Ведь то, что убивает в человеке душу, согласно его логике, и есть вера
в голые факты (материализм), а не в идею, не в мечту. Вот отрывок из
записной книжки Платонова за 1922 год (кстати, невесту, а впоследствии жену
Платонова, звали Мария Кашинцева):
"Всякий человек имеет в мире невесту, и только потому он способен жить.
У одного ее имя Мария, у другого приснившийся тайный образ во сне, у
третьего весенний тоскующий ветер. # Я знал человека, который заглушал свою
нестерпимую любовь хождением по земле и плачем. # Он любил невозможное и
неизъяснимое, что всегда рвется в мир и не может никогда родиться... #
Сейчас я вспоминаю о скучной новохоперской степи, эти воспоминания во мне
связаны с тоской по матери - в тот год я в первый раз надолго покинул ее. #
Июль 1919 года был жарок и тревожен. Я не чувствовал безопасности в
маленьких домиках города Новохоперска, боялся уединения в своей комнате и
сидел больше во дворе. [...] # Чтобы что-нибудь полюбить, я всегда должен
сначала найти какой-то темный путь для сердца, к влекущему меня явлению, а
мысль шла уже вслед. [...] # Я люблю больше мудрость, чем философию, и
больше знание, чем науку. Надо любить ту Вселенную, которая может быть, а не
ту, которая есть. Невозможное - невеста человечества и к невозможному летят
наши души... Невозможное - граница нашего мира с другим. Все научные теории,
атомы, ионы, электроны, гипотезы, - всякие законы - вовсе не реальные вещи,
а отношения человеческого организма ко Вселенной в момент познающей
деятельности..."
------------
## Задание 1
Как звали невесту, а позже жену Платонова, согласно отрывку о записной книжке Платонова?
## Задание 2
Верните без изменений кусок из отрывка о записной книжке Платонова, начиная со слов «Ведь то, что» и заканчивая словами «он способен жить.».
## Задание 3
Продолжите отрывок о записной книжке Платонова с того места, на котором он обрывается.
Записи здесь ни при чём.

## Записи данных
------------
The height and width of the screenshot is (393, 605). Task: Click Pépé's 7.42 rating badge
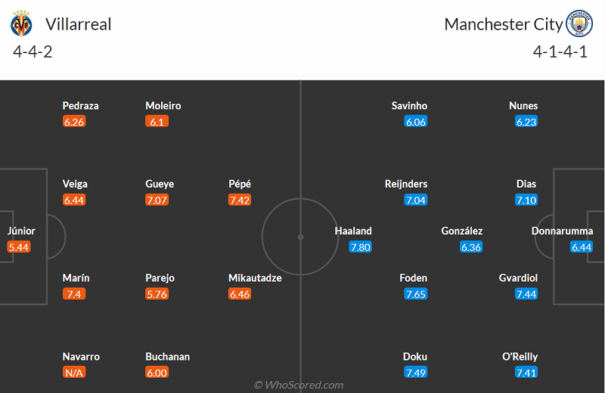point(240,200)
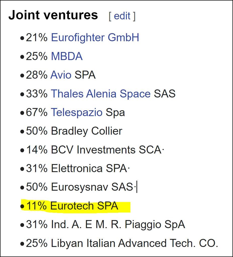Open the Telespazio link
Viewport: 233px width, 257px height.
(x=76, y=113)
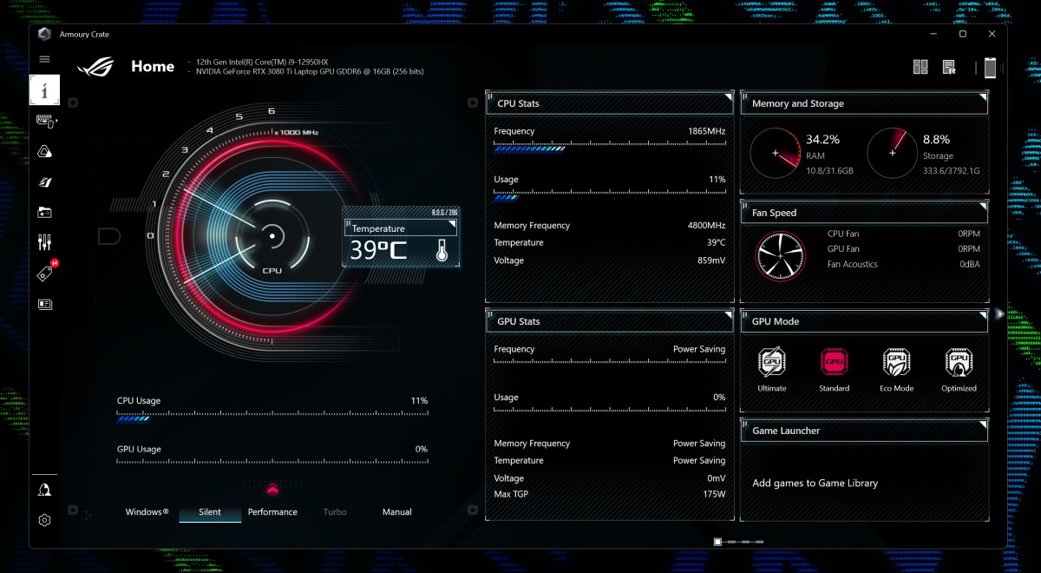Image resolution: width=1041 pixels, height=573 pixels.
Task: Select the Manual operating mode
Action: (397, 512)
------------
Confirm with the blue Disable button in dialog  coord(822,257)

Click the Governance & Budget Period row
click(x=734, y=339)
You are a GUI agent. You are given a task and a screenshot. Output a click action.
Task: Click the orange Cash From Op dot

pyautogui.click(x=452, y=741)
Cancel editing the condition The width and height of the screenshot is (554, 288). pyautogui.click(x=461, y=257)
------------
## Ответ 1
Мария Кашинцева.

## Ответ 2
Ведь то, что убивает в человеке душу, согласно его логике, и есть вера
в голые факты (материализм), а не в идею, не в мечту. Вот отрывок из
записной книжки Платонова за 1922 год (кстати, невесту, а впоследствии жену
Платонова, звали Мария Кашинцева):
"Всякий человек имеет в мире невесту, и только потому он способен жить.

## Ответ 3
Сокровенный для Платонова человек живет только постижением
невозможного, верой в небывалое и несбыточное. Факты же для него - то, что
уже мертво и недостойно внимания (как та лестница, которую молодой Людвиг
Витгенштейн так горячился отбросить от себя). Сами по себе такие факты
бесполезны, поэтому например, заведующий губутилем Фуфаев никогда не
вспоминает о наградах, полученных им на войне,
"предпочитая прошлому будущее. Прошлое же он считал навсегда
уничтоженным и бесполезным фактом..."
Родная Платонову Россия - почти сплошь страна людей, не верящих в
факты. Вот размышления Сербинова после встречи с поразившей его в самое
сердце женщиной:
"Перед ним сплошным потоком путешествия проходила Советская Россия -
его неимущая, безжалостная к себе родина, слегка похожая на сегодняшнюю
женщину-аристократку. Грустный, иронический ум Сербинова медленно вспоминал
ему бедных, неприспособленных людей, дуром приспособляющих социализм к
порожним местам равнины и оврагов".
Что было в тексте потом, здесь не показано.